• Supplied passage:
* * * * * * *

The Long Climb

While a near-term mechanical bounce in economic activity in response to the lifting or easing of lockdown measures looks likely, we expect the subsequent climb up to be long and arduous.

The global economy has started to recover from the sharpest but also shortest recession of modern times. With the economy transitioning from hurting to healing as envisaged in our April 2020 Cyclical Outlook, PIMCO’s investment professionals from around the globe gathered by video in early June to update our cyclical outlook and discuss the strategy implications. This post summarizes the economic and policy outlook – stay tuned for a forthcoming midyear update of our asset allocation outlook.

Down the elevator, up the stairs

Rather than looking back at the vertiginous drop in economic activity that ended the record 128-month economic expansion in February, we discussed the likely nature and shape of the nascent recovery. We concluded that our baseline continues to be a bumpy and uneven recovery with pre-crisis level of economic activity unlikely to be reached before 2022 in most Western economies. Put differently (and quoting Federal Reserve Bank of Richmond President Thomas Barkin): The economy rode the elevator down but will have to climb the stairs back up.

* * * * * * *

• Problems to solve:
**a.** In the post, swap "long and arduous" for "slow and difficult" and write out the text starting with "While a near-term" and going on through "long and arduous.".
**b.** Using the post, say whether each statement agrees with it, and support each yes or no with the deciding words quoted from the text: (i) Pre-crisis levels of economic activity are expected in most Western economies before 2022. (ii) The investment professionals met by video in early June. (iii) The expansion that ended in February lasted 128 months.
The material after this point is not needed for the tasks.

• Given information:

* * * * * * *

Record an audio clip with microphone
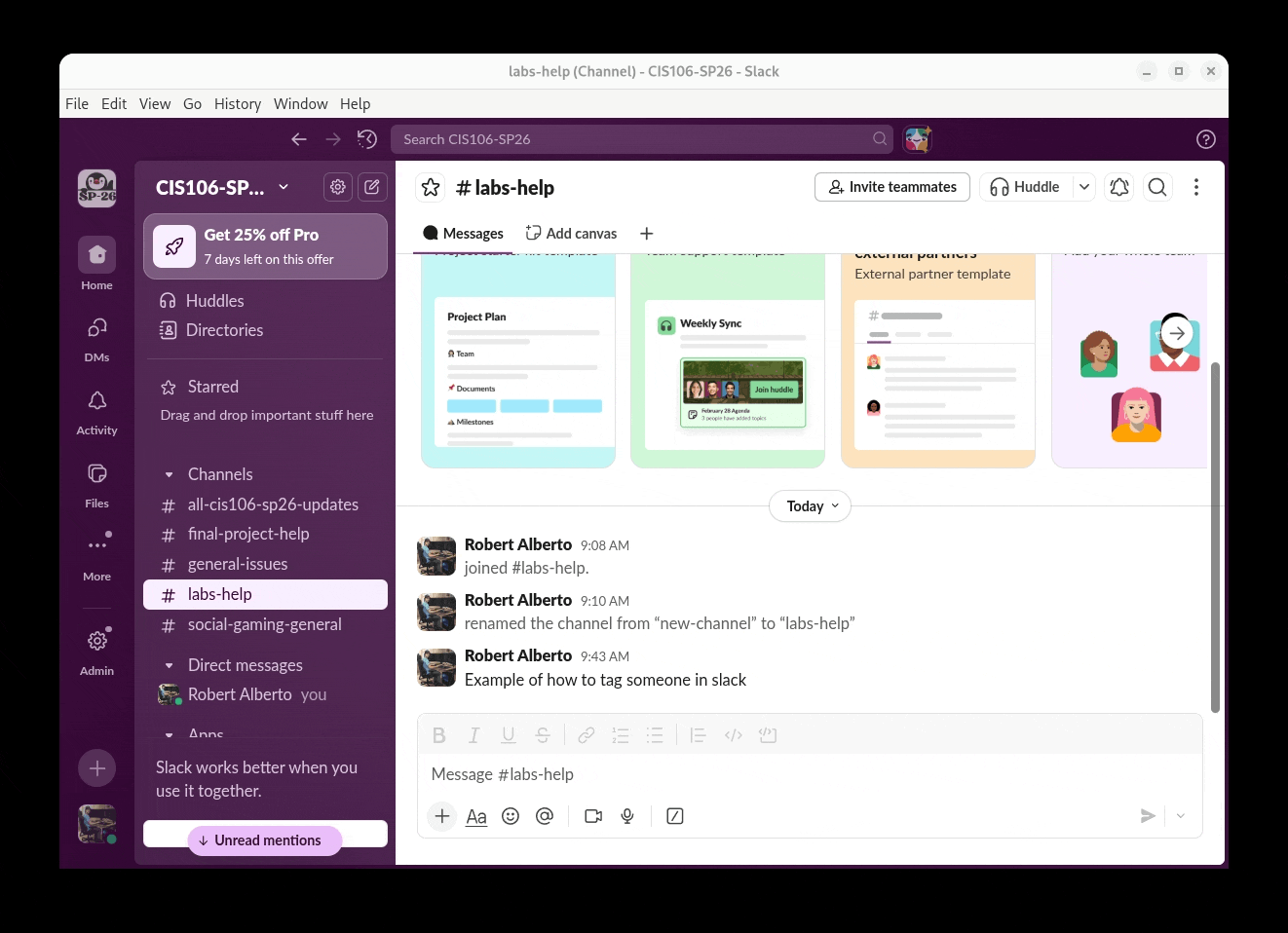The image size is (1288, 933). pos(627,816)
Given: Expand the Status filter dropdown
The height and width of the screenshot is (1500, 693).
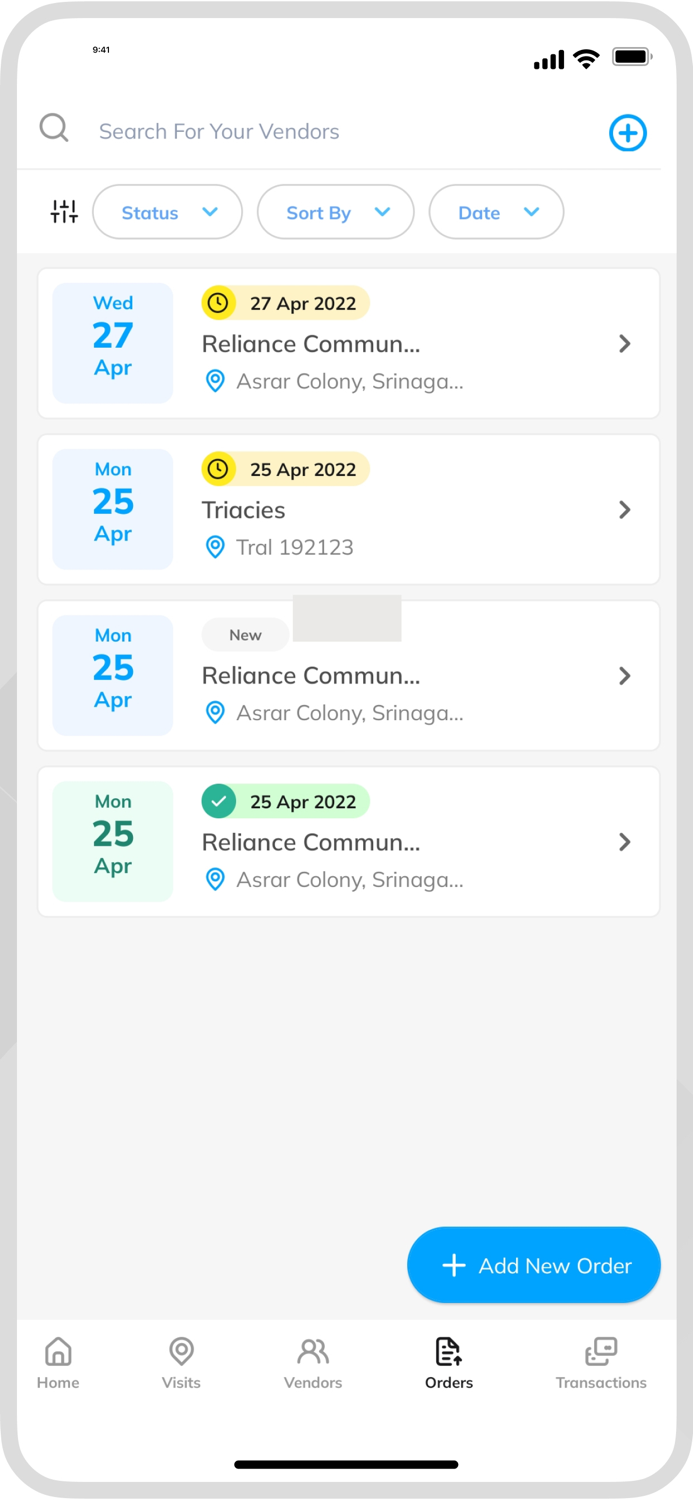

* * * * * * *

• Replies:
**a.**
While a near-term mechanical bounce in economic activity in response to the lifting or easing of lockdown measures looks likely, we expect the subsequent climb up to be slow and difficult.

**b.**
(i) No: "pre-crisis level of economic activity unlikely to be reached before 2022 in most Western economies"
(ii) Yes: "gathered by video in early June"
(iii) Yes: "the record 128-month economic expansion in February"